SUNSET REVITALIZATION

Background

Nestled just east of I-405, the Sunset Area emerged as publicly funded worker housing to support World War II and grew to include multi-family housing, schools, shopping areas, and civic buildings.  For several decades the Sunset Area was a stable neighborhood, but over time homeownership declined, housing maintenance was deferred, social support systems decreased while environmental problems and crime increased.   In 2006, the City took the first steps in the Sunset Area Revitalization Program by engaging a Zoning Task Force which reworked comprehensive plan policies and zoning to create an urban village of mixed income, mixed use housing in a compact, walkable neighborhood.  A Phase II Task Force in 2008 furthered the smart growth vision for the neighborhood with recommendations that included a distinctive neighborhood amenity, or “third place,” that would combine parks and recreational facilities, a library, commercial space, and affordable housing, in a true community center linked together by a “green connections” trail system that would also provide low-impact storm water facilities.  This visioning work was supported in 2009 with the adoption of the Sunset Area Community Investment Strategy outlining a series of implementation priorities, the first of which was to complete a Planned Action for the Sunset Area, which was adopted in 2011.  The Planned Action analyzed redevelopment alternatives for the Sunset Area including complete street improvements for SR 900, a sub-regional storm water system based on low-impact development principles, and redevelopment of the outdated Sunset Terrace public housing project into a mixed-income development.

Sunset Future Vision

Strategic and Innovative Investment for a Livable Community

The Sunset Area Revitalization Program is intended to accomplish major redevelopment in transportation, storm water control, mixed-income housing, and community amenities.  Unlike other similar redevelopments of publicly owned War Era public housing projects, Renton has a small public housing authority and there are multiple property owners to coordinate in this effort making it difficult to secure large federal grants as a redevelopment catalyst.  Instead, the Program relies on partnerships and strategic public investment for implementation.  Renton Housing Authority (RHA) has partnered with the City of Renton from the beginning of the Program, and the Renton School District (RSD) joined us in formulating the Community Investment Strategy.  These partnerships have been the basis for the first major investments to implement the Program.  RHA and the City made a significant investment in the EIS and Planned Action that will help to facilitate future development in this area.  The first project to benefit from the Planned Action has now completed construction.  RHA’s Glennwood Townhomes will serve as replacement housing for the eight largest families in the Sunset Terrace Public Housing project and was partially financed with money from the King County Housing Finance Program and supported by fee waivers and a multi-family property tax exemption offered by the City.   RSD broke ground on a state of the art $25 million Early Childhood Learning Center in the Sunset Area in Spring 2012 and is currently working jointly with the City and local service clubs to plan an ADA accessible playground near their facility.  King County Library System and the City will broke ground in 2013 on a new library, which is the cornerstone of the neighborhood “third place” and located on land currently owned by RHA and will be co-located with 112 units of new private market-rate housing and ground-floor retail space.  Adjacent to the new library, RHA is working with Providence Health Care to create affordable housing for seniors and veterans.

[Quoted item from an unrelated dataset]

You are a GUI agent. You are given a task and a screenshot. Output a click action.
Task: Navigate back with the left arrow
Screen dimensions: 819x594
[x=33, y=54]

Meadowcrest Early Childhood Learning Center

Increased Opportunities to Walk, Bike & Access Public Transit

One of the major barriers to revitalization of the Sunset Area has been SR 900, which physically splits the community in half and is not designed to encourage pedestrian or bicycle circulation.  As part of the Sunset Area Revitalization Program the City took a dual approach at eliminating this barrier by applying complete streets principles and creating “green connections.”   Complete streets principles will be applied to SR 900 to improve opportunities for multi-modal transportation by providing bike lanes, increasing space for transit shelters, creating planting strips that calm traffic and provide a pedestrian buffer, enlarging sidewalks, improving crosswalks, and providing better street and sidewalk lighting.  Design for this corridor has been included in the City’s Transportation Improvement Program.  As redevelopment occurs in the rest of the neighborhood and surrounding streets will also be upgraded consistent with City complete streets standards.  The Program notably goes one step further by creating “green connections.”  Major pedestrian corridors that link community amenities will be enhanced with landscaping, benches and rain gardens that promote low-impact storm water development and create a park-like system of pathways.  This builds upon the system of pathways and shortcuts originally built for a community that was less dependent upon automobile transportation than it is today and is unique to the Sunset Area.

Public Support

Since 2006, the Sunset Area Revitalization Program has been driven by the public.  Residents and business owners have shaped the policies and priorities that are the force behind the Program.  As the first implementation measures began, the community has been able to watch their vision materialize before them, born of innovation and community partnership in a livable community.  For this reason, the Sunset Area Revitalization Program is submitted for a VISION 2040 award.